Given problem 1 =
Decide whether each statement, (a), (b) and (c), agrees with the Aztec Club founding history. Answer yes or no for each and quote the exact words of the text that decide it.
(a) The Anniversary Dinner took place at Robert Patterson's mansion on Locust Street.
(b) The mirrors in the mansion's drawing room once belonged to Joseph Bonaparte.
(c) In the 1902 account, the Club members were invited to assemble in the garden on the morning after the dinner.
Given problem 2 =
Write what comes next in the Aztec Club founding history, picking up after its last sentence.

Page text =
BEGIN

History of its Founding
1873
On September 16, 1873, following the Annual Meeting,
members and guests attended an Anniversary Dinner,
given by General
Robert Patterson, at his mansion on
Locust Street in "Center City" Philadelphia. While
there, these former comrades in arms gathered on
Gen. Patterson's porch to have their picture taken.
Patterson's mansion at 13th and Locust Streets is
now home to the Pennsylvania Historical Society
although much of the original structure is now
gone. It was known as the "little white marble
palace". The mirrors in its drawing room once
belonged to George Washington and its marble mantles
were once owned by Joseph Bonaparte, the brother of
the Emperor Napoleon.
There probably was not another home in Philadelphia
in which so many distinguished Americans of the
three generations following the American Revolution
had gathered. General Patterson knew all, and
entertained most, of the Presidents of the United
States, from Jefferson to Garfield. He was still a
young man when he took part in receiving Lafayette,
and later Monroe. In the prime of his life he stood
by the side of Andrew Jackson on the day when the
Philadelphia democracy threw open the town to "Old
Hickory"; and when James K. Polk came to the city,
while President, the dinner and great ball at the
Patterson mansion closed the festal tributes to the
Tennessee statesman.
An account of that meeting, published in 1902,
stated:
My grandfather was a
member of the Aztec Club, which was organized during
the occupation of the City of Mexico by the American
officers who had stormed the capital; and on the
occasion of one of its annual meetings, which that
year was held in Philadelphia, I was permitted to
accompany him to that city. It was the longest
journey from home I had ever taken, and each
incident of it is still clearly fixed in my
mind.
The event of the
reunion was a dinner given at the house of General
Patterson, and on the morning before the dinner the
members of the Club were invited to assemble in the
garden which surrounded his house. To this meeting
my grandfather conducted me, and I found myself
surrounded by the very men of whom he had so often
spoken.

END

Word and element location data
BEGIN

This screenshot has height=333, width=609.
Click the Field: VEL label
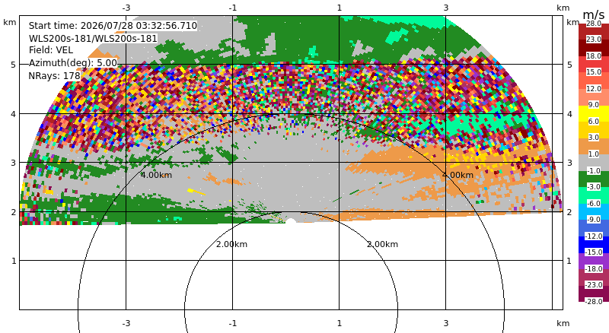[x=51, y=49]
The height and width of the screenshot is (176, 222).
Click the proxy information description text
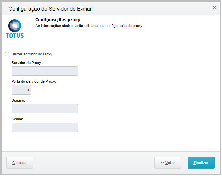[89, 26]
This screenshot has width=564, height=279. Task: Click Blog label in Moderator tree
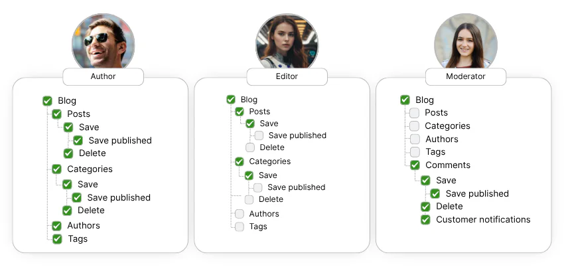pyautogui.click(x=425, y=100)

END

Response 1 =
(a) Yes: "given by General Robert Patterson, at his mansion on Locust Street"
(b) No: "The mirrors in its drawing room once belonged to George Washington"
(c) No: "on the morning before the dinner the members of the Club were invited to assemble in the garden"

Response 2 =
I was very
frightened, and I confess I was surprised and
greatly disappointed also to find that they were old
and gray-haired men, and not the young and dashing
warriors he had described. General Patterson alone
did not disappoint me, for even at that late date he
wore a blue coat with brass buttons and a buff
waistcoat and high black stock. He had a strong,
fine profile and was smooth shaven. I remember I
found him exactly my ideal of the Duke of
Wellington; for though I was only then ten or twelve
years of age, I had my own ideas about every soldier
from Alexander and Von Moltke to our own Captain
Custer.
It was in the garden
behind the Patterson house that we met the General,
and he alarmed me very much by pulling my shoulders
back and asking me my age, and whether or not I
expected to be as brave a soldier as my grandfather,
to which latter question I said, "Yes, General," and
then could have cried with mortification, for all of
the great soldiers laughed at me. One of them
turned, and said to the only one who was seated,
"That is Hamilton's grandson." The man who was
seated did not impress me very much. He was younger
than the others. He wore a black suit and a black
tie, and the three upper buttons of his waistcoat
were unfastened. His beard was close-cropped, like
a blacking-brush, and he was chewing on a cigar that
had burned so far down that I remember wondering why
it did not scorch his mustache. And then, as I
stood staring up at him and he down at me, it came
over me who he was, and I can recall even now how my
heart seemed to jump, and I felt terribly frightened
and as though I was going to cry. My grandfather
bowed to the younger man in the courteous,
old-fashioned manner he always observed, and said:
"General, this is my grandchild, Captain Macklin's
boy. When he grows up I want him to be able to say
he has met you. I am going to send him to West
Point."
The man in the chair
nodded his head at my grandfather, and took his
cigar from his mouth and said, "When he's ready to
enter, remind me, let me know," and closed his lips
again on his cigar, as though he had missed it even
during that short space of time. But had he made a
long oration neither my grandfather nor I could have
been more deeply moved. My grandfather said: "Thank
you, General. It is very kind of you," and led me
away so proudly that it was beautiful to see him.
When we entered the house he stopped, and bending
over me, asked, "Do you know who that was, boy?"
But with the awe of the moment still heavy upon me I
could only nod and gasp at him.
"That was General
Grant," my grandfather said.
"Yes, I know," I
whispered.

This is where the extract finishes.